Project 1: The WAV Player
Build the audio output foundation: a command-line WAV file player that streams uncompressed audio to your speakers with pause, resume, and seek functionality.
Quick Reference
| Attribute | Value |
|---|---|
| File | P01-the-wav-player.md |
| Main Programming Language | C |
| Alternative Programming Languages | Rust, C++, Zig |
| Coolness Level | Level 3: Genuinely Clever |
| Business Potential | 1. The “Resume Gold” |
| Difficulty | Level 3: Advanced (The Engineer) |
| Knowledge Area | Audio Systems, Systems Programming |
| Software or Tool | ALSA (Linux), CoreAudio (macOS), WASAPI (Windows) |
| Main Book | “The Linux Programming Interface” by Michael Kerrisk |
What You Will Build
A command-line WAV file player that streams uncompressed audio to your speakers with pause, resume, and seek functionality.
Why It Teaches Audio Fundamentals
Before decoding MP3, you must master audio output.

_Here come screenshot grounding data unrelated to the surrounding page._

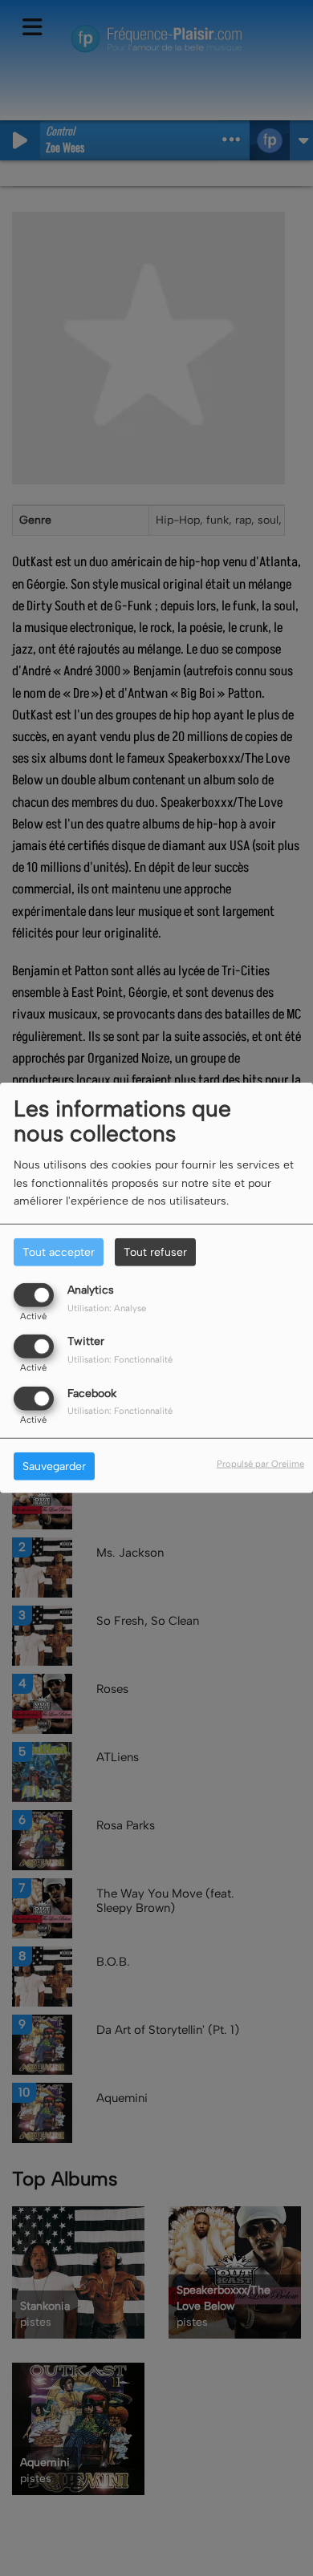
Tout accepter (58, 1252)
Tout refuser (155, 1252)
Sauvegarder (54, 1465)
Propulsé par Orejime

WAV files are uncompressed PCM—the exact format audio hardware expects. Building a WAV player teaches you sample formats, audio APIs, and real-time streaming without codec complexity.
Core Challenges You Will Face
- Parsing the RIFF/WAV container → Maps to binary file parsing and chunk navigation
- Configuring audio hardware → Maps to platform audio APIs and device parameters
- Real-time streaming without underruns → Maps to buffer management and timing
- Handling different sample formats → Maps to PCM data representation (8/16/24/32-bit, float)
- User input without blocking audio → Maps to concurrent I/O design
Real World Outcome
You will have a fully functional command-line audio player that plays WAV files with responsive controls.
Example Session:
$ ./wavplay music.wav
WAV Player v1.0
──────────────────────────────────────────────────────
File: music.wav
Format: PCM, 44100 Hz, 16-bit, Stereo
Duration: 3:42 (9,878,400 samples)
Controls: [SPACE] Pause/Resume [←/→] Seek 5s [q] Quit
──────────────────────────────────────────────────────
Playing... ▶ 01:23 / 03:42 [████████████░░░░░░░░░░░░░] 37%
^C
Playback stopped at 01:23.
$
What you see when it works correctly:
- File information display: Shows sample rate, bit depth, channels, and duration
- Progress bar: Updates in real-time (every 100ms or so)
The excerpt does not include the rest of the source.